Dia menganggap saya kebal peluru.”

#6. Laki-laki Setengah Umur

Ini semacam renungan hidup, menikmati masa yang sudah lewat, dan berjalan menyaksi keadaan sekeliling. Melihat orang menangis, menyaksi rumah yang mirip dengan miliknya, melihat orang buta, perempuan kurus, dan seterusnya. Janggal dan ganjil semua dialognya.

Tunggu, Laki-laki setengah umur, omongan saya belum selesai.”

#7. Laki-laki Lain

Perbandingan suami-istri. Saling silang melihat perubahan dari awal menikah dan kini sudah menua. Seolah mendengar dan memahami, tapi nyatanya tak sejelas itu, ini pembunuhan, ini adalah tikaman pisau, yang tak disangka.

Bodoh benar, kau. Kau tadi berusaha mengingat-ingat rupa saya, dan inilah hadiahnya.”

#8. Dua Laki-laki

Ini bisa jadi yang terbaik kedua setelah cerpen yang ada di judul buku. Perjalan kereta api menuju kota K yang akan turun di Kota M, kejadian di luar menjadi absurd sebab dengan persepsi berbeda dua laki-laki: Laki-laki Berbaju Hitam dan Laki-laki Berbaju Putih. Mereka menyaksikan mobil dan pesawat yang dianggap sedang ditumpangi presiden. Lalu saat kecelakaan terjadi, apakah benar presiden mati? Fakta atau fiksi jadi kabur, tak mungkin kan presiden ada dua bersamaan dalam kendaraan yang berbeda?
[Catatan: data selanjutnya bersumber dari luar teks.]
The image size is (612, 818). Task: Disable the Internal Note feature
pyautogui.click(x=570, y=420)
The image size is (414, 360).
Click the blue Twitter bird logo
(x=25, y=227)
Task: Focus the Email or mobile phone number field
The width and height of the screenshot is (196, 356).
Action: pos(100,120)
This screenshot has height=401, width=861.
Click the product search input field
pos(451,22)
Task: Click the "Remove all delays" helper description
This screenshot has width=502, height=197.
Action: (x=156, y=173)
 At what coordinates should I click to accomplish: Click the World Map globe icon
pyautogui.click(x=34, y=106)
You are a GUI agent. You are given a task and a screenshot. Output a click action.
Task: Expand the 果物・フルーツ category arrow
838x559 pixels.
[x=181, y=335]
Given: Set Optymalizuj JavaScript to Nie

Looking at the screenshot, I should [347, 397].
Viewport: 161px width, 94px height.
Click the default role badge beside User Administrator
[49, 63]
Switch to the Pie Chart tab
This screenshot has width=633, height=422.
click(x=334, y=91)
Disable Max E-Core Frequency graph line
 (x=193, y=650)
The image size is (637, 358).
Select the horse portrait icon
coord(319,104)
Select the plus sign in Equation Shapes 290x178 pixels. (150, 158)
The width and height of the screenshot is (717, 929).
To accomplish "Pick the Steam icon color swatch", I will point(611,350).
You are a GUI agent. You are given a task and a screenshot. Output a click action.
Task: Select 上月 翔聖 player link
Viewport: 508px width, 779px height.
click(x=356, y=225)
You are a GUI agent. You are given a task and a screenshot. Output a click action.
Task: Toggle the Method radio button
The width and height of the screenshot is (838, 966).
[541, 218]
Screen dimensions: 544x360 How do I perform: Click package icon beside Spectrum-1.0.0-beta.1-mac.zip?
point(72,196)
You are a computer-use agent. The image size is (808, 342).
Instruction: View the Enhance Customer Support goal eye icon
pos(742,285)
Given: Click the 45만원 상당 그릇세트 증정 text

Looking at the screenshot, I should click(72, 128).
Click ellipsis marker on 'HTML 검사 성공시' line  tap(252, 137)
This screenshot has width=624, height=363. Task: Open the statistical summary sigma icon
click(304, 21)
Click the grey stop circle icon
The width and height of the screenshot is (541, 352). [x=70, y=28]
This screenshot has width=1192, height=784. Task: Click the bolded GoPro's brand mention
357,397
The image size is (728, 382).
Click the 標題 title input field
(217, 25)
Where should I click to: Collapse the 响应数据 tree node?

Siapakah yang naik pesawat terbang?”

#8. Salipan

Salipan si kutu buku, ia mencium kertas dan menikmati baunya. Sang pemilik toko buku sudah kenal dekat, maka ia kenal pula pengarang Tontowi. Ini tentang selingkuh dan akibat pikat setelahnya. Antara Tontowi, Salipan, dan istri Salipan. Gemuruh air, asap rokok, dan kepul yang menggelegar.

Saya tahu apa yang ada di dalam.”

#10. Bambang Subali Budiman

Ini perjalanan dari Krian ke Trowulan. Saat menginap, namanya tercantum dengan gelar ganda: doktorandus ekonomi sarjana hukum. Perjalanan orang penting ini menjadi tak mudah tercerna sebab frasa tumpang tindih. Sentilan, lebih gampang cari dokter umum daripada tukang tambal ban membuat kita berkerut benarkan lulusan kedokteran di Indonesia sudah melimpah? Tulisan dibuat tahun 1979 di Bloomington.

Janganlah mengingat-ingat saya pada hal yang bukan-bukan. Menakutkan. Usahakanlah supaya saya melupakannya.”

#11. Senapan

Lelaki tua mendapat tamu seorang serdadu, satu-satunya anak lelakinya pergi berperang dan dianggap mati. Maka ini seperti pengobat rindu. Dan bergulirnya waktu, lelaki tua mencintai senapan yang dibawa sang serdadu, bahkan ia menginginkannya melebihi apapun. Tanah akan saya jual sekarang juga, dengan harga berapa saja, untuk membeli senapan.

Lihatlah betapa pandir wajah Laki-laki Tua, dan betapa canggung gerakan-gerakannya.”

#12. Tiga Laki-laki Terhormat

Suami yang marah sepulang kerja melihat istri tampak bermalas-malasan di rumah. Namun sejatinya itu hanya pemicu sampingan, pertengkaran sejatinya adalah sebab tak punya anak dan saling tuduh mandul. Sampai sumpah serapah kematian yang benar terjadi, sang suami mati dan ia menyandang status janda. Lantas ketika ia benar-benar mengandung, anak siapakah dia? Tiga lelaki terhormat memperdebat dan mengklaim, dengan hati bangga sekaligus kecut takut ketahuan istri sahnya.

Berdebatlah terus.”

#13. Potret itu, Gelas itu, Pakaian itu

Dan manakah anak perempuan yang memotret dahulu?” Perempuan yang mengundang lelaki di malam hari lewat jendela yang dibuka, lantas memastikan tak ada yang melihat, dan lampu dalam kamar yang remang. Mereka menyaksi beberapa benda. Potret, gelas, pakaian. Makna apa yang terkandung?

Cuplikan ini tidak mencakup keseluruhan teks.